Task to complete: Copy every line of the listing below word for word, leaving out the pictures.

[Records from a collection]
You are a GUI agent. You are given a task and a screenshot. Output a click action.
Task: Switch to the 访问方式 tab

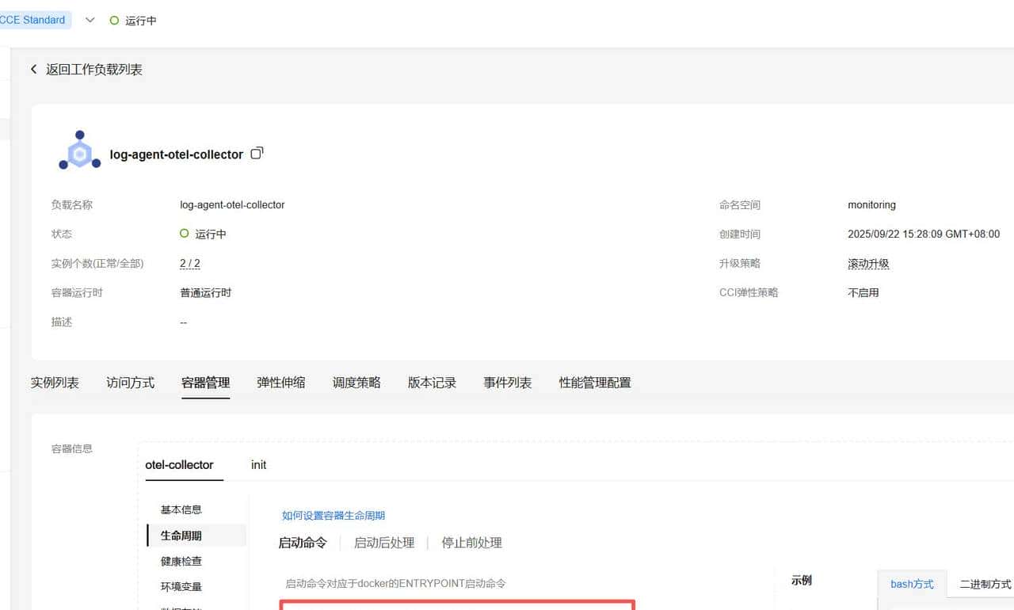pyautogui.click(x=129, y=382)
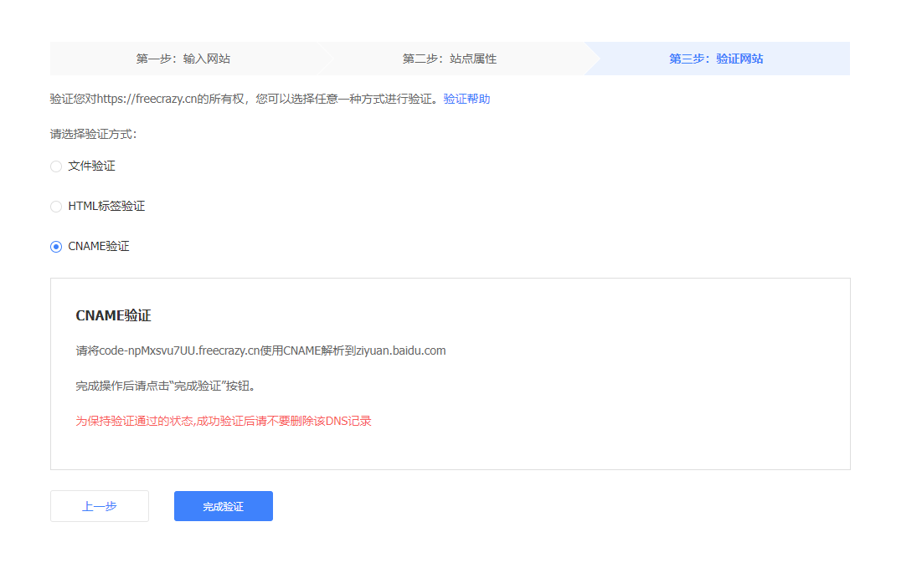The height and width of the screenshot is (568, 922).
Task: Switch to step 第一步：输入网站
Action: coord(183,59)
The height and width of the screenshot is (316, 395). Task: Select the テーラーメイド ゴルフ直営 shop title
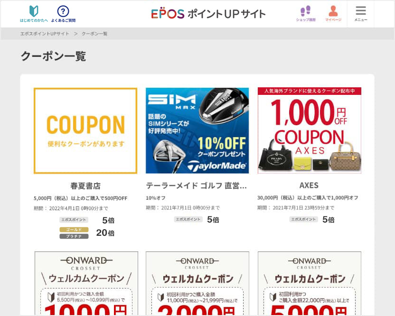coord(196,186)
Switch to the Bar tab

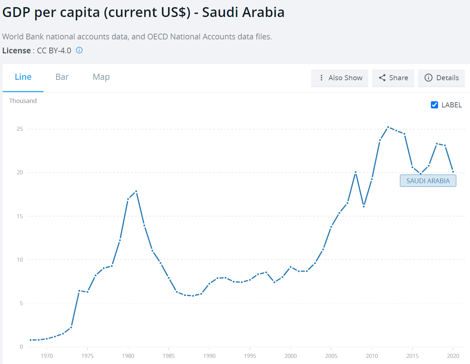[62, 77]
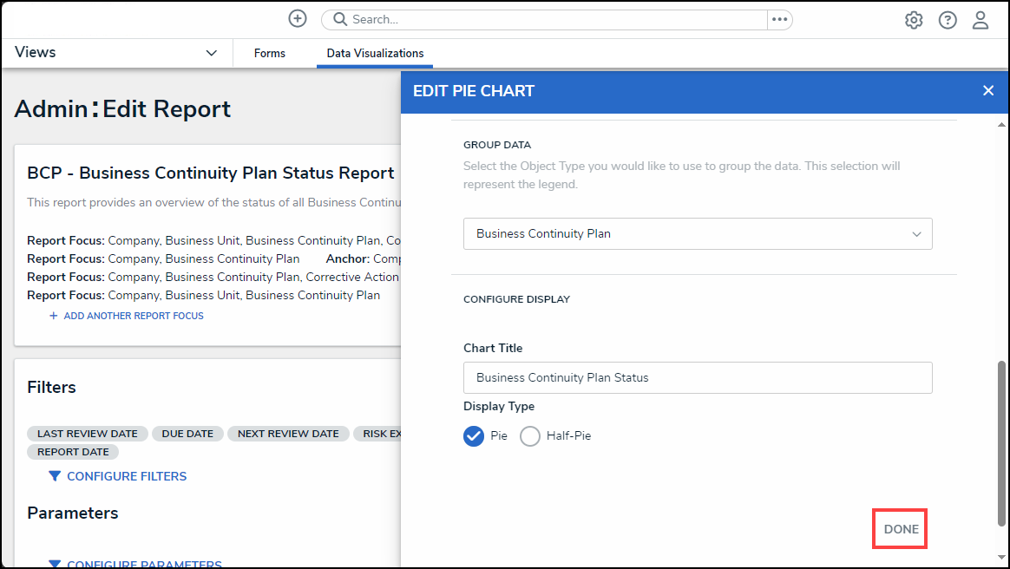Open the admin settings gear
Image resolution: width=1010 pixels, height=569 pixels.
914,20
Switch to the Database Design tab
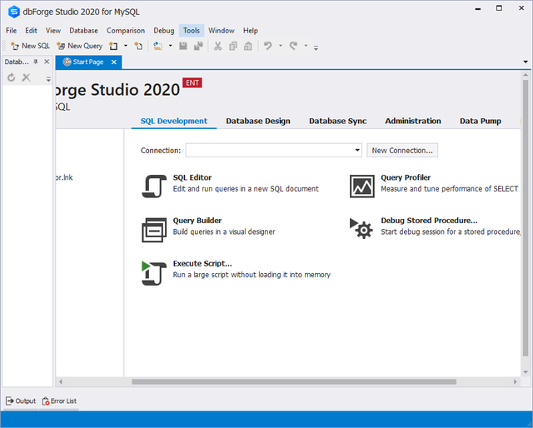 pos(258,121)
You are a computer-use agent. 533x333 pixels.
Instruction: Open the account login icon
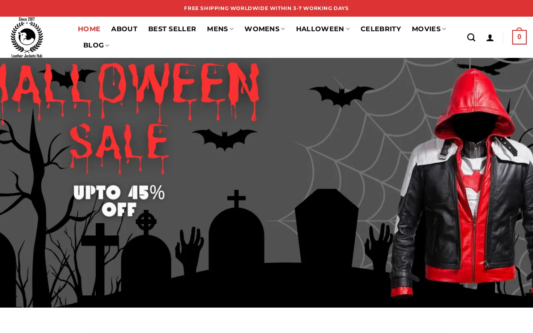(x=490, y=38)
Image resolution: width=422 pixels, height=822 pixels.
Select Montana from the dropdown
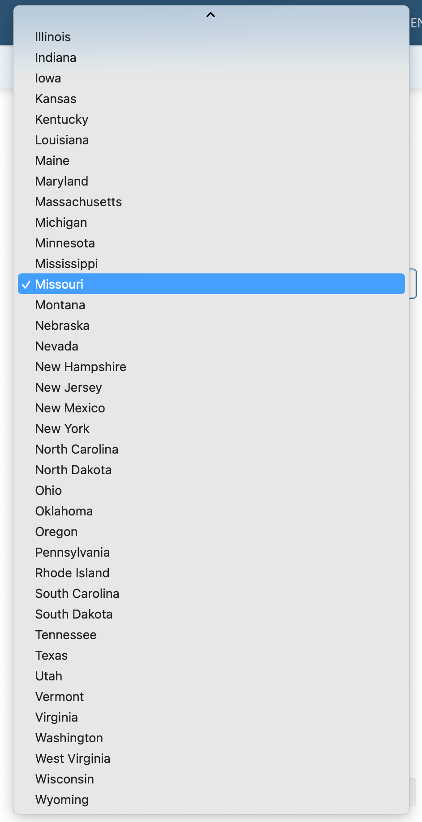(60, 305)
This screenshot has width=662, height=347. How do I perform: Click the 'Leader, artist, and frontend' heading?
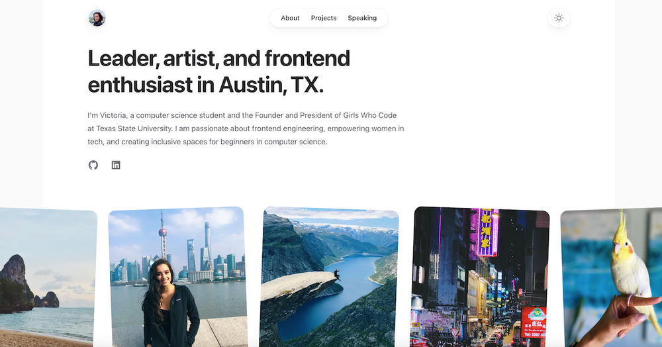[x=218, y=59]
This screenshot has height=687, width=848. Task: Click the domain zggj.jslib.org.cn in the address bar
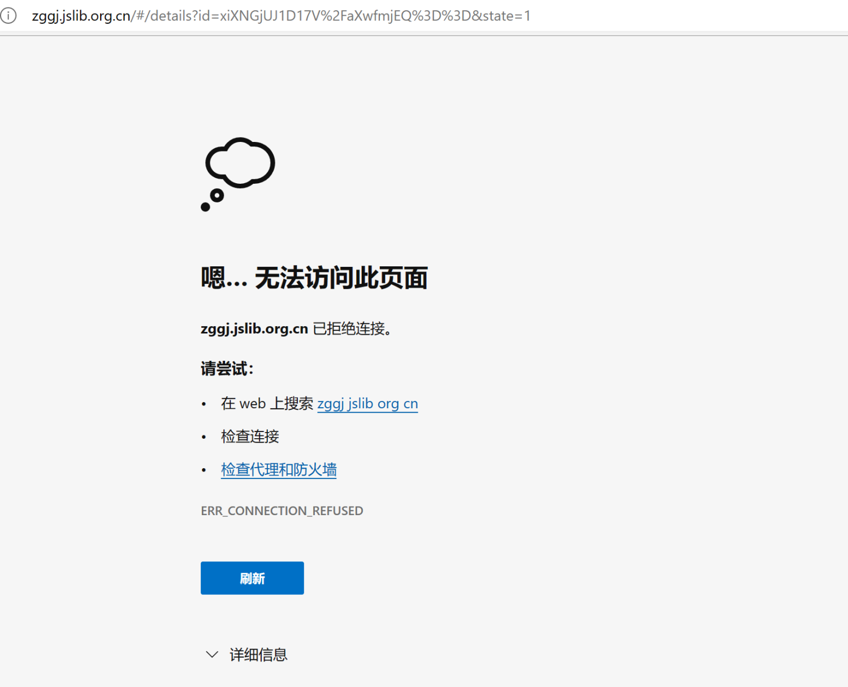pyautogui.click(x=81, y=16)
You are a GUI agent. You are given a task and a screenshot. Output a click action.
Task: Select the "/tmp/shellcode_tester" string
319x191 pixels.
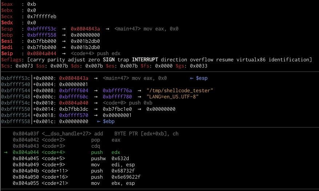coord(179,90)
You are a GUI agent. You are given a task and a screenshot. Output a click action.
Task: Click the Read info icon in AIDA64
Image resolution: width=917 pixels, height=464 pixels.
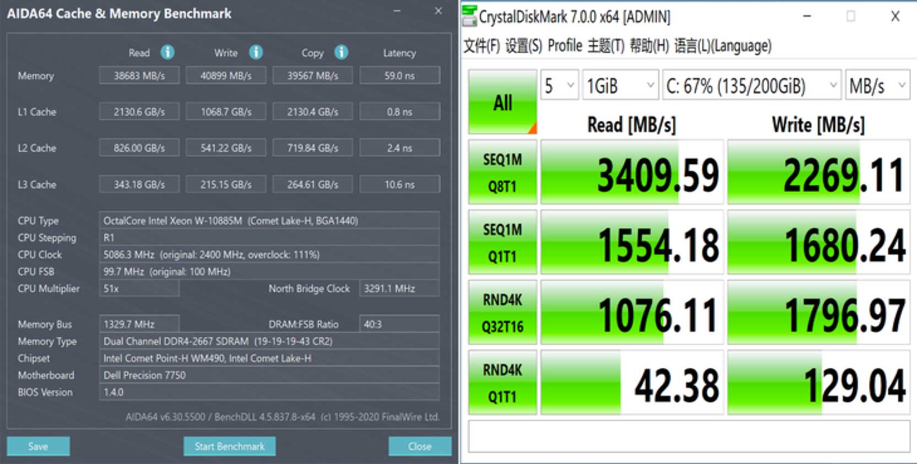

Exercise solution:
You are a GUI agent. You are given a task and a screenshot. Output a click action.
Task: Switch to the 访问方式 tab

pyautogui.click(x=129, y=382)
The height and width of the screenshot is (568, 922).
Task: Switch to step 第一步：输入网站
Action: coord(183,59)
The height and width of the screenshot is (316, 395). Task: Select the テーラーメイド ゴルフ直営 shop title
coord(196,186)
Switch to the Bar tab

[62, 77]
Open the admin settings gear
Image resolution: width=1010 pixels, height=569 pixels.
914,20
Switch to the Database Design tab
 pos(258,121)
You are a computer-use agent. 533x333 pixels.
Instruction: Open the account login icon
(x=490, y=38)
Image resolution: width=422 pixels, height=822 pixels.
Select Montana from the dropdown
(60, 305)
This screenshot has width=662, height=347. How do I perform: Click the 'Leader, artist, and frontend' heading?
[x=218, y=59]
This screenshot has height=687, width=848. Task: Click the domain zggj.jslib.org.cn in the address bar
pyautogui.click(x=81, y=16)
You are a GUI agent. You are given a task and a screenshot. Output a click action.
Task: Select the "/tmp/shellcode_tester" string
319x191 pixels.
coord(179,90)
You are a GUI agent. You are given a task and a screenshot. Output a click action.
Task: Click the Read info icon in AIDA64
Image resolution: width=917 pixels, height=464 pixels.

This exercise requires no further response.